Always check licenses. Even commercial-use licenses can include sub-data with restrictions.
Annotation guidelines are often the hardest part. They double as evaluation guidelines (Chapter 4). Invest once, use twice.
Section 3: Data Augmentation and Synthesis
- Data augmentation creates new data from real data (flip a cat photo).
- Data synthesis mimics real data without using it (simulate bot mouse movements).
The book often uses data synthesis for both.
3.1 Why Data Synthesis
- Increase quantity when real-world data is scarce (rare weather, deep sea, self-driving accidents).
- Increase coverage by generating targeted edge cases, adversarial examples, and rare-class examples. TrueTeacher used LLM-generated factually inconsistent summaries to train a detector.
- Increase quality because humans miss patterns AI catches, and AI is more consistent for preference data.
- Mitigate privacy concerns in healthcare and insurance.
- Distill models by training a small student on a large teacher's outputs.
3.2 Traditional Synthesis Techniques
Rule-Based / Procedural Generation
Templates plus random generators (e.g., Faker). Example transaction template:
Transaction ID: [Unique Identifier]
Date: [MM/DD/YYYY]
Time: [HH:MM:SS]
Amount: [Transaction Amount]
Merchant Name: [Merchant/Store Name]
Merchant Category: [Category Code]
Location: [City, State, Country]
Payment Method: [Credit Card/Debit Card/Cash/Online Payment]
Transaction Status: [Completed/Pending/Failed]
Description: [Transaction Description]
DeepMind's AlphaGeometry trained on 100M synthetic Olympiad-level geometry examples.
Image transformations (rotate, crop, scale, erase). AlexNet famously used these for ImageNet.

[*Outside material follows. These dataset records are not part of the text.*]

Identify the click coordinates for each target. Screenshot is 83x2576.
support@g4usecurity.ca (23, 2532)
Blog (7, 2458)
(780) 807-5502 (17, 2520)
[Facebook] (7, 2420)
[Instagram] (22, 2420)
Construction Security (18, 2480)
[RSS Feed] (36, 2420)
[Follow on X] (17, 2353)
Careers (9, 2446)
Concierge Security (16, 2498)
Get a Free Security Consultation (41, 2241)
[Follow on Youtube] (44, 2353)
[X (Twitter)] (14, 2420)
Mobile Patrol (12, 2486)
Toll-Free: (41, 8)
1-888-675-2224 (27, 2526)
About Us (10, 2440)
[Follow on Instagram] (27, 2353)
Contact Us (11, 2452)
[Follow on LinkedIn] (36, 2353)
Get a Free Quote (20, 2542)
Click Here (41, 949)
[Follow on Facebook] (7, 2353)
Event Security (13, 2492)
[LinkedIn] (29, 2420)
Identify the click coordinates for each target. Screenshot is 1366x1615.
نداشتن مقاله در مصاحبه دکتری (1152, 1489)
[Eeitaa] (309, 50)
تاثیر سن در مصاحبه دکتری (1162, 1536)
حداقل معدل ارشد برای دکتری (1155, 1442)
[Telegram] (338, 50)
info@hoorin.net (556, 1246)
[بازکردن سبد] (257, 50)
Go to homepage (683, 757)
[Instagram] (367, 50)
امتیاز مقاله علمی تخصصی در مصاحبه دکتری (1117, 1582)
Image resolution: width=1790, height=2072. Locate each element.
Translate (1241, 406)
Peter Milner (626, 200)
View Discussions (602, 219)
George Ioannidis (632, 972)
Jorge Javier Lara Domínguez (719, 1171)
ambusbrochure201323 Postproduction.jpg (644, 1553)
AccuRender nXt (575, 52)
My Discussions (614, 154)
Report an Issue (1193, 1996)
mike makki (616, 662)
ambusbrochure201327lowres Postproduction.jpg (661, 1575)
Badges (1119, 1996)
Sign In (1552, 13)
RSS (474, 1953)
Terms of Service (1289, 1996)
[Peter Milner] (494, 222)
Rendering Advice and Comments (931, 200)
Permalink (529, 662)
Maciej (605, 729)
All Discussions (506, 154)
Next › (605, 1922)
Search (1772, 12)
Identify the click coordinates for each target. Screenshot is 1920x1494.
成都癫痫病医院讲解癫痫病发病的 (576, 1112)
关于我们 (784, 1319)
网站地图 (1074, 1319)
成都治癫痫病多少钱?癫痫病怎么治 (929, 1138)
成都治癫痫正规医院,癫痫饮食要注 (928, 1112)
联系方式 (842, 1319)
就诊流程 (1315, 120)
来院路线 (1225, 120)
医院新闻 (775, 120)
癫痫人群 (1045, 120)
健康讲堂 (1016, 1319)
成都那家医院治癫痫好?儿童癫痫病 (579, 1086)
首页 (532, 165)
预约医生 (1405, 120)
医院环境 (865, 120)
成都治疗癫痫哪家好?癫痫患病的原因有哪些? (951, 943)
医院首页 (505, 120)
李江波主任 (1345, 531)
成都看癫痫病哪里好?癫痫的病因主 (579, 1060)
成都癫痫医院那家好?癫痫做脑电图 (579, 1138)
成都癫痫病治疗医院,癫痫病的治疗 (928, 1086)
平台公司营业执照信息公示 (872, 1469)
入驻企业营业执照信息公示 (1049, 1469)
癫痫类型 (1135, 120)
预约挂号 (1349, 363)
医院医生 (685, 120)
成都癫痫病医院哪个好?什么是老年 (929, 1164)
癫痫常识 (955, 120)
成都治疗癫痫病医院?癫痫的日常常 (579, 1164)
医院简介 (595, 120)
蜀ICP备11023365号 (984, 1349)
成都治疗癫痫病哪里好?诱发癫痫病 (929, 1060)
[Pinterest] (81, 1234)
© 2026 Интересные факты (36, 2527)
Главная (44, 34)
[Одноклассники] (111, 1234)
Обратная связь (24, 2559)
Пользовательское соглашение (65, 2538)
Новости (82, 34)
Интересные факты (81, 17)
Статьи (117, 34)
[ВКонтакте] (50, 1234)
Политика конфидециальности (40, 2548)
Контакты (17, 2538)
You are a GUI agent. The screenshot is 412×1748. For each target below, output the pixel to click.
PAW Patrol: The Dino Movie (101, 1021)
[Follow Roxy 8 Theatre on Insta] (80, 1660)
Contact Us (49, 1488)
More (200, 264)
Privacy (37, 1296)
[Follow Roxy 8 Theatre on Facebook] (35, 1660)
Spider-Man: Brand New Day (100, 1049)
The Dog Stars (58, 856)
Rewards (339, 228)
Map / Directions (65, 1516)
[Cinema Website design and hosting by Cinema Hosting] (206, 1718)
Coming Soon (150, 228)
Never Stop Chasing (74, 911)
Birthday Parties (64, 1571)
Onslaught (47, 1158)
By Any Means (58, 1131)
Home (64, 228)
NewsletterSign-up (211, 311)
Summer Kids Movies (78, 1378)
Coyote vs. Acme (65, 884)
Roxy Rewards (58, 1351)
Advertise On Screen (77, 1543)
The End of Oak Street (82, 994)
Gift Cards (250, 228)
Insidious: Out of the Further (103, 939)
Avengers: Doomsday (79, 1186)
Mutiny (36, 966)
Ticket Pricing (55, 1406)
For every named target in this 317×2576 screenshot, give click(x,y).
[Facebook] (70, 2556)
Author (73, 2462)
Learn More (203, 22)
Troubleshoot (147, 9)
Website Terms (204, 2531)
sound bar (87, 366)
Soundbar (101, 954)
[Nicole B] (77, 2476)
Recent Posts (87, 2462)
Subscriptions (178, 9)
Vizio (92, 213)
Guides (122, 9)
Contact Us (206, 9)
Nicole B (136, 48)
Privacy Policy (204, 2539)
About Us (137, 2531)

Text transformations replace words with synonyms (via dictionary or embedding similarity). Useful for bias mitigation:
| Original | Augmented |
|---|---|
| She's a fantastic nurse. | He's a fantastic nurse. |
| The CEO of the firm, Mr. Alex Wang, … | The CEO of the firm, Ms. Alexa Wang, … |
| Today, my mom made a casserole. | Today, my dad made a casserole. |
Perturbation adds noise. The "One Pixel Attack" showed 67.97% of Kaggle CIFAR-10 test images can be misclassified by changing one pixel. Training on perturbed data improves robustness. BERT replaces 1.5% of tokens with random words.
Simulation
- Self-driving cars: CARLA, Waymo SimulationCity, Tesla's San Francisco simulation.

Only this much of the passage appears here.